Eskişehir Osmangazi Üniversitesi (ESOGÜ) Mühendislik Mimarlık Fakültesi Jeoloji Mühendisliği Bölümü öğretim üyesi Doç. Dr. Özgür Karaoğlu’nun yürütücüsü olduğu proje TÜBİTAK Araştırma Destek Programları Başkanlığı (ARDEB) tarafından desteklenmeye değer görüldü. Proje ile Kula bölgesindeki volkanlar incelenecek.


716 bin TL bütçeli Eskişehir Osmangazi Üniversitesi (ESOGÜ) Mühendislik Mimarlık Fakültesi Jeoloji Mühendisliği Bölümü öğretim üyesi Doç. Dr. Özgür Karaoğlu’nun yürütücüsü olduğu ‘Kula Volkanizmasini Besleyen Magma Rezervuarlarının Jeofiziksel Yöntemlerle Belirlenmesi ve Nümerik Modelleme ile Püskürme Risklerinin Araştırılması’ isimli proje ARDEB ‘1001-Bilimsel ve Teknolojik Araştırma Projelerini Destekleme Programı’ kapsamında desteklenecek.

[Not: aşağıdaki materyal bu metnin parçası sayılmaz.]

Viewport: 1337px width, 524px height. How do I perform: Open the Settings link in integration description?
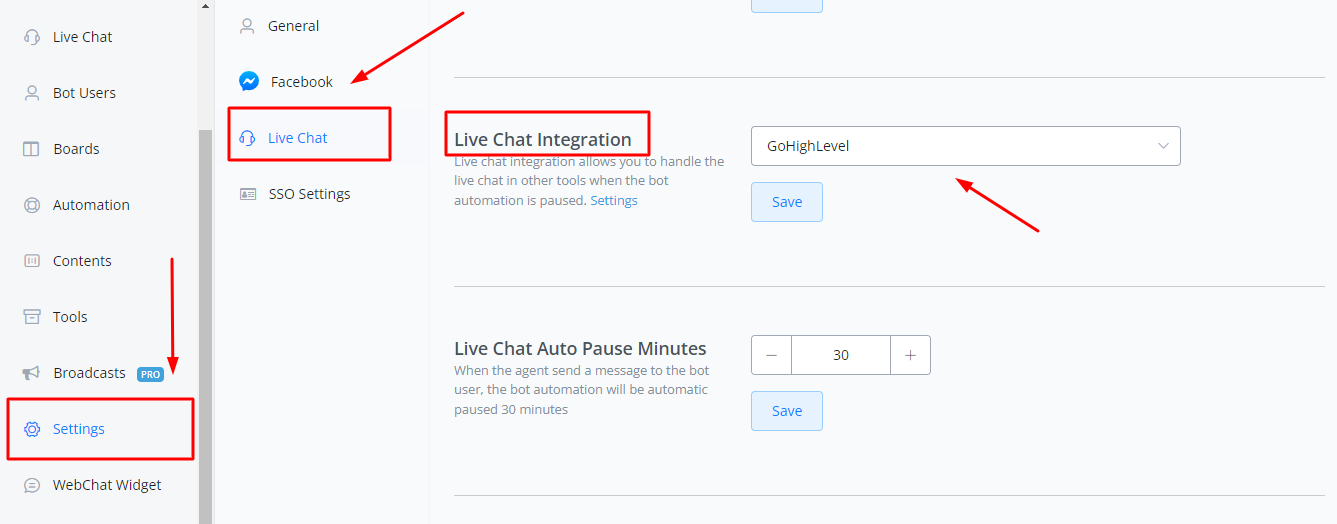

Projede ayrıca Eskişehir Teknik Üniversitesi, Kocaeli Üniversitesi, Ankara Üniversitesi, Afyon Kocatepe Üniversitesi’nden 10 yurt içi araştırıcı ve danışman ile birlikte 2 yurtdışı danışman da yer alacak.


Kula volkanizması üzerine çalışmaların yürütüleceği projede bölgedeki kabuk içinde halen aktif olduğu düşünülen sıcak magma odalarının yerlerinin üç boyutlu olarak belirlenmesi, magmanın yeraltındaki tüm hareketlerinin tespit edilmesi planlanıyor.



“Magmanın yeraltındaki tüm hareketlerinin tespit edilmesi planlanıyor”


Projenin hedefine ulaşması durumunda dünyada ancak 5-6 ülkedeki araştırma kurumlarının sahip olduğu bilgi, deneyim ve uygulama kabiliyetine erişileceğini kaydeden Karaoğlu projenin içeriği, Ar-Ge süreçleri ve Kula bölgesine ilişkin şunları söyledi:


“Kula bölgesi (Manisa, Batı Anadolu) 1 milyon yıldır volkanik faaliyet gösteren, özellikle son 10 bin yıllık insanlık süresi içindeki yıkıcı volkanik püskürümleri ile bilinen Türkiye’de ki en aktif volkanik alanlarından birisidir. Kula bölgesinin altında bu volkanları besleyen magma odalarının, sıcak ve oldukça derin Astenosfer (60-70 km derinlik) olarak adlandırılan bir bölgeden, hızlı bir şekilde ve ergime olayları neticesinde yeryüzüne volkanik patlamalar ile ulaşması dünyanın pek az bölgesinde gözlenen bir olaydır. Bu proje kapsamında, Gravite, Manyetotellürik ve Yerel Deprem Tomografisi yöntemleriyle kabuk içinde halen aktif olduğu düşünülen sıcak magma odalarının yerlerinin üç boyutlu olarak belirlenmesi, magmanın yeraltındaki tüm hareketlerinin tespit edilmesi planlanmaktadır” dedi.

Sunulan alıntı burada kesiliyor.